Many people handle problems differently based on there background. For interprocess communication, I like databases. After all with a good database someone has already written the server and row locking code. I'm assuming you have some staging area that files goto first. Then they are copied to specific folders. Then some process on the target machine works with that file.

So I would store each files name and size in a database. Along with that information you could store the machine ID of the machine in charge of that file.

Now you move the distribution burden to each process itself. This is nice because you no longer need a way for them to communication directly. Here is a model of how this would seem to work with your situation.

FileX arrives. It is entered into the db ("FileX", 1123, 0) (where 1123 is the size and 0 is the 'owner' or process responsible. The recievers job is now complete.

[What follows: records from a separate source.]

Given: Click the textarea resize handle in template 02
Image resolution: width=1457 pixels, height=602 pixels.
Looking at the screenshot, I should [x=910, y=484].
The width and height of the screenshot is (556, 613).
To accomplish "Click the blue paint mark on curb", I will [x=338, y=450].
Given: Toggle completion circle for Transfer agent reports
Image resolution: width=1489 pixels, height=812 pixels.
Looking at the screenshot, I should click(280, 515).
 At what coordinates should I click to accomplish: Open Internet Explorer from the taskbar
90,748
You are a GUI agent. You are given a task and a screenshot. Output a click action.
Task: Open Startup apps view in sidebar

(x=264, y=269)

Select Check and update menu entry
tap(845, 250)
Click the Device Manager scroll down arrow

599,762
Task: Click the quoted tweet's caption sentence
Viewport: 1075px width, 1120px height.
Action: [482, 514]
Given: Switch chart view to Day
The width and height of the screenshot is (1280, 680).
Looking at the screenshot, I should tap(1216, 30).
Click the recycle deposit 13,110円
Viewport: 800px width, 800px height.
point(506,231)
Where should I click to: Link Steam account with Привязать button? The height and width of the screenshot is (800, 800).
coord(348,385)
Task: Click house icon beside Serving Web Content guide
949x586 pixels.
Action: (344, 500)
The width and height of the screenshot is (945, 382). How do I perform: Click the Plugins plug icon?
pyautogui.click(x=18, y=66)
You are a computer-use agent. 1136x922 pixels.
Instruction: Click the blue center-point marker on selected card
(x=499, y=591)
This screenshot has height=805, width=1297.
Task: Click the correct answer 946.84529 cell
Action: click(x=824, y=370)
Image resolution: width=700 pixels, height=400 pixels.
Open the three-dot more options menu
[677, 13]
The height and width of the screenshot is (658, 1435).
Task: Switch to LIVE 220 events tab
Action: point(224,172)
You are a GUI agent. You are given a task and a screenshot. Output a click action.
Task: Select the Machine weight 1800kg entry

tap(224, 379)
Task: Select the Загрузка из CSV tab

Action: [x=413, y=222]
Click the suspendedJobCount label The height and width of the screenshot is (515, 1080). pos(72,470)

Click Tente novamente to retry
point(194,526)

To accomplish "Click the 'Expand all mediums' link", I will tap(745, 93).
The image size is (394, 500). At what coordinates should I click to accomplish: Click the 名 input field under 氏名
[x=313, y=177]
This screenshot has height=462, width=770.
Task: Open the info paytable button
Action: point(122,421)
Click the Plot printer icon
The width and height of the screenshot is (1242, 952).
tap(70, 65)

Each of your servers is then constantly running a little script that does the following. Query the sum of files all other machines are processing. If it is the lowest then attempt to change the ProcessID on the files database entry. If it succeeds then it is now the owner. If it fails them some other machine grabbed it already. UPDATE files SET ProcessID = ? WHERE id = ? AND ProcessID = 0; This is a nice operation because it only assings the file to your process if the ProcessID is still 0.

Now the process can move the file into its folder and preced on its marry way. You could incorporate CPU load in there when its deciding if it wants to grab the file. If its over X CPU then wait Y seconds until deciding if you want to grab a file agian.

Benefits of this are: the server is already written, the locking is already written. Storing the files sizes means you only ask a file its size once and summing folders becomes an easy (SELECT sum(file_size) GROUP BY ProcessID WHERE ProcessID <> 0). It also means you could add or remove servers at will without changing any code at all.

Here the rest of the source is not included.